** BEGIN Given records **

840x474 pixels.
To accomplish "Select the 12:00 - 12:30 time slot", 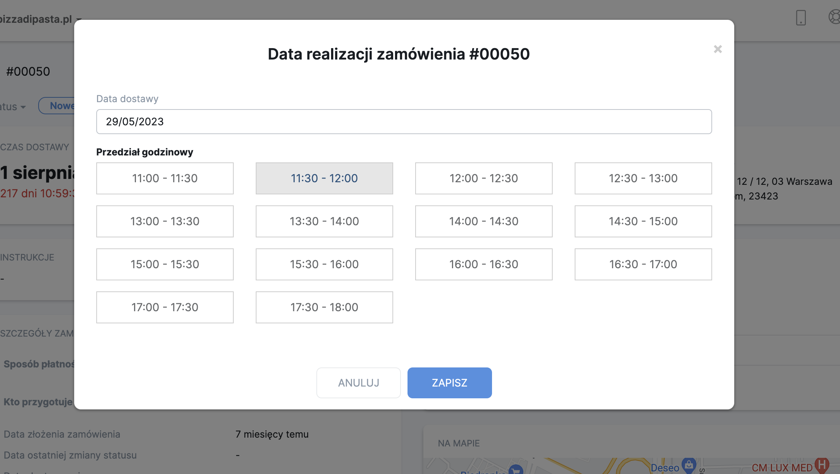I will pyautogui.click(x=484, y=178).
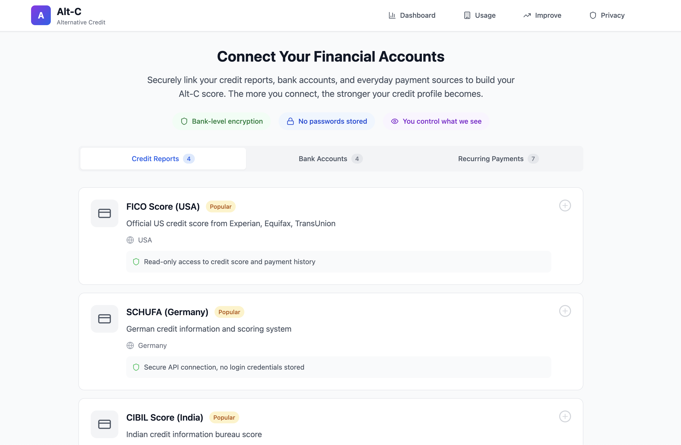Switch to the Bank Accounts tab

pyautogui.click(x=330, y=159)
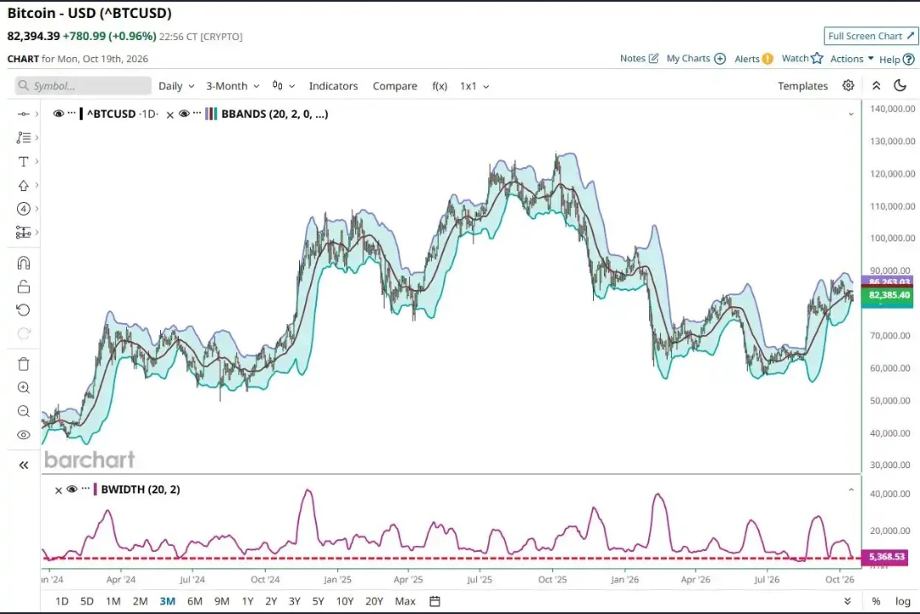Select the text annotation tool
920x614 pixels.
[24, 161]
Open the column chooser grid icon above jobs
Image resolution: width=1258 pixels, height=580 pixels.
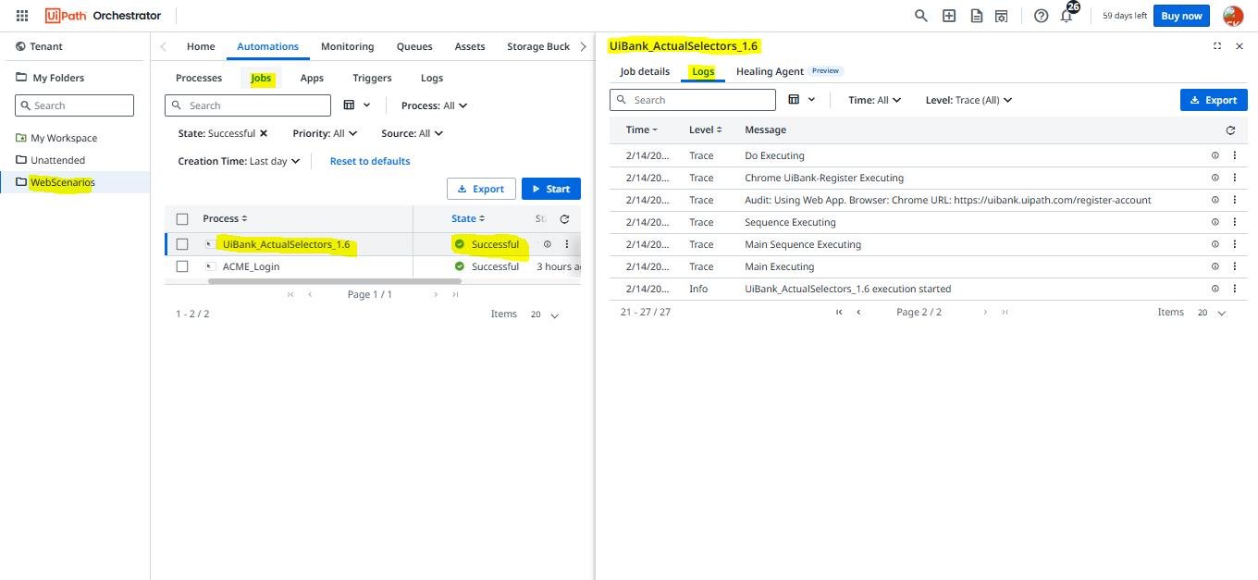(350, 105)
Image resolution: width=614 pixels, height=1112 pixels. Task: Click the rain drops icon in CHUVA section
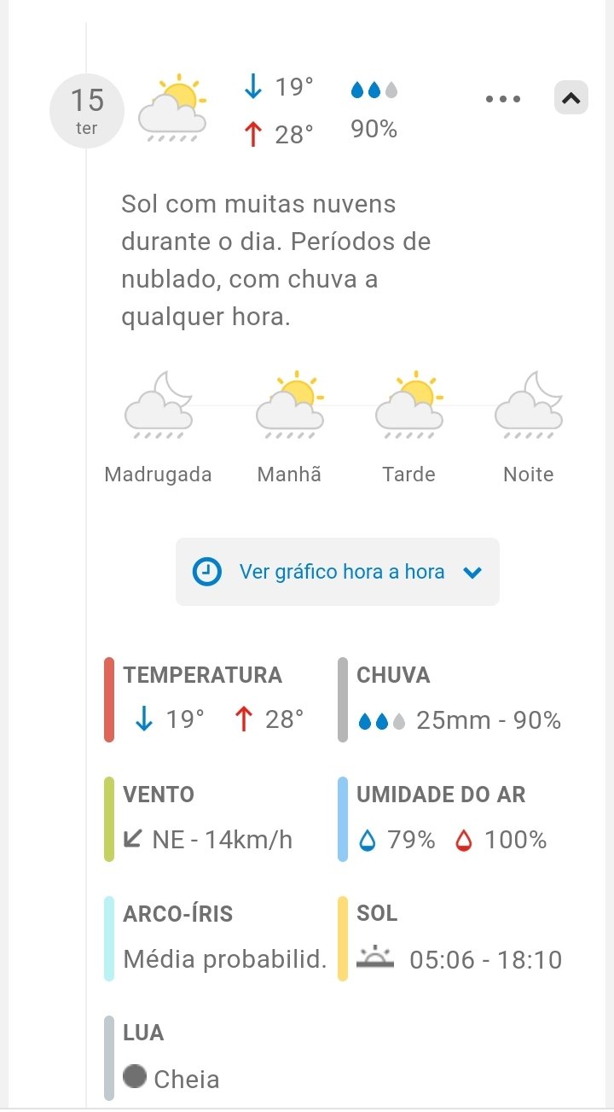coord(381,722)
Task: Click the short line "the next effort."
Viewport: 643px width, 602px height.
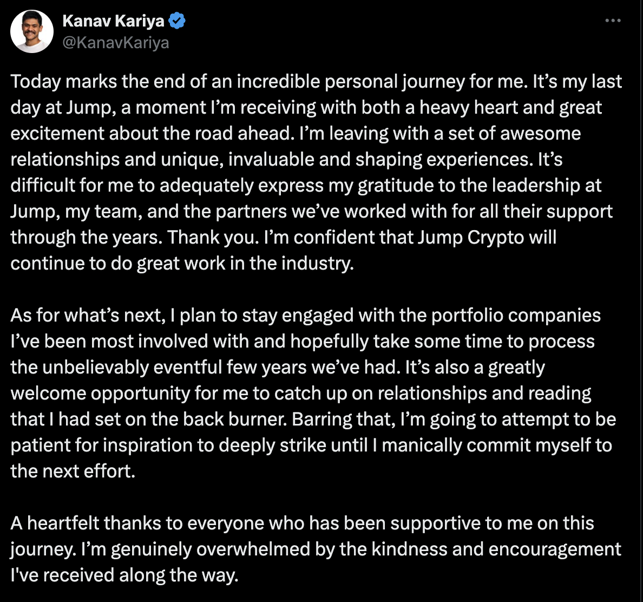Action: click(73, 471)
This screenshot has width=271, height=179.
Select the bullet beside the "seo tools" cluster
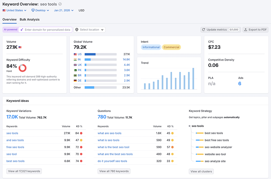click(189, 126)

** END Given records **

How many lines of the data above contain the string "Task"? Case matters, so reply with the number only.

2